I recently hit this problem. The solution is here: https://forum.turris.cz/t/default-turris-omnia-u-boot-environment/10181/2?u=neheb

The problem is that the OpenWrt medkit file modifies the U-Boot environment in such a way that it ends up breaking things when going back to the original firmware.

It's unfortunate but I don't think the Turris people are to blame. Then again, they did not add support for the Omnia at all. That was done by another person.

With above-mentioned PR#2693 the OpenWrt medkit changes the U-Boot environment of the original Turris Omnia (not 2019) in a different way:

kernel_addr_r 0x1000000
scriptaddr 0x1800000
fdt_addr_r 0x2000000
boot_targets mmc0 scsi0
boot_prefixes / /boot
boot_scripts boot.scr
mmcboot btrload mmc 0 0x01000000 boot/zImage @ && btrload mmc 0 0x02000000 boot/dtb @ && setenv bootargs "$bootargs cfg80211.freg=$regdomain" && bootz 0x01000000 - 0x02000000; run distro_bootcmd
distro_bootcmd scsi_need_init=true; for target in ${boot_targets}; do run bootcmd_${target}; done
bootcmd_mmc0 devnum=0; run mmc_boot
mmc_boot if mmc dev ${devnum}; then devtype=mmc; run scan_dev_for_boot_part; fi
bootcmd_scsi0 devnum=0; run scsi_boot
scsi_boot run scsi_init; if scsi dev ${devnum}; then devtype=scsi; run scan_dev_for_boot_part; fi
scsi_init if ${scsi_need_init}; then scsi_need_init=false; scsi scan; fi
scan_dev_for_boot_part for distro_bootpart in 1; do if fstype ${devtype} ${devnum}:${distro_bootpart} bootfstype; then run scan_dev_for_boot; fi; done
scan_dev_for_boot echo Scanning ${devtype} ${devnum}:${distro_bootpart}...; for prefix in ${boot_prefixes}; do run scan_dev_for_scripts; done
scan_dev_for_scripts for script in ${boot_scripts}; do if test -e ${devtype} ${devnum}:${distro_bootpart} ${prefix}${script}; then echo Found U-Boot script ${prefix}${script}; run boot_a_script; echo SCRIPT FAILED: continuing...; fi; done
boot_a_script load ${devtype} ${devnum}:${distro_bootpart} ${scriptaddr} ${prefix}${script}; source ${scriptaddr}

This has been inspired by the default U-Boot environment of the Turris Omnia 2019, but modified to work on the original Turris Omnia as well.

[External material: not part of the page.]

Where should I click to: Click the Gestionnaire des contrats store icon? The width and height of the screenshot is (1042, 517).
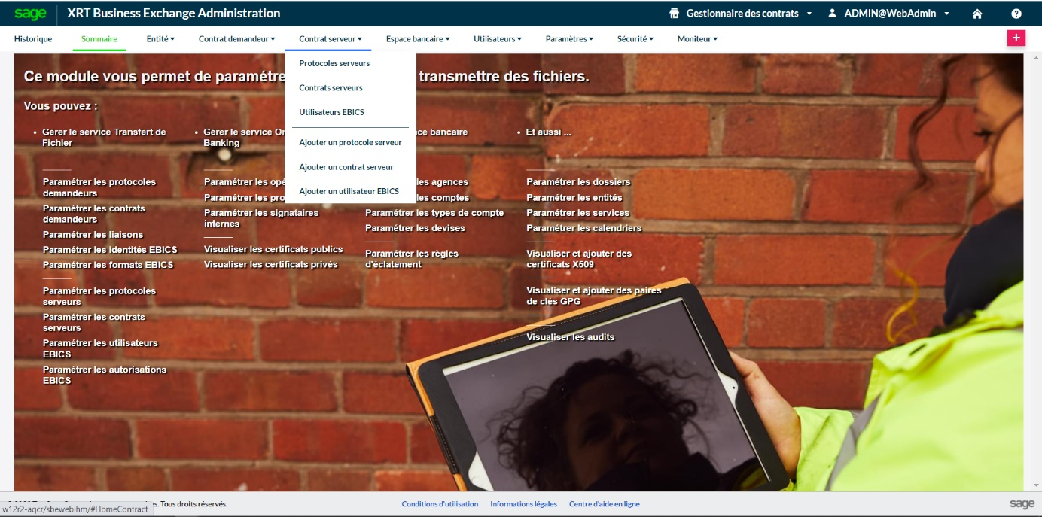(x=674, y=14)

The first part of mmcboot is identical to the default one, so I would expect absolutely no change in U-Boot behaviour, when going back to TurrisOS. That's the plan, at least.

If this is not your production device, would you be able to build a PR#2693 image (last force-push on Feb 23) and test a complete cycle:

  • Start with TurrisOS and default U-Boot environment
  • OpenWrt (PR#2693) medkit 4-LED flash & boot
  • OpenWrt (PR#2693) sysupgrade & boot
  • TurrisOS 4-LED flash & boot

Maybe monitor each step with the serial console.... The environment should be updated at step 3, and then stay.

This is going in production soon with TurrisOS 4. I tried putting OpenWrt master on it (as well as the kernel 5.4 bump) but it just resulted in a stalled kernel (no output). I don't really have any desire to debug it at this point.

Would you be so nice to provide some hint? I was trying to search for it but no luck so far.
Thanks.

Look here. I think the steps were:

If the U-Boot environment has been modified previously (likely manually via
serial console), first use serial to reset the default environment.
=> env default -a
=> saveenv

Ha, I think I found it. Is it this (in serial console)?

env default -a
saveenv

EDIT: ah, too late :smiley:
thank you, fantom-x

some patches where added today for XDP support on Marvel socs.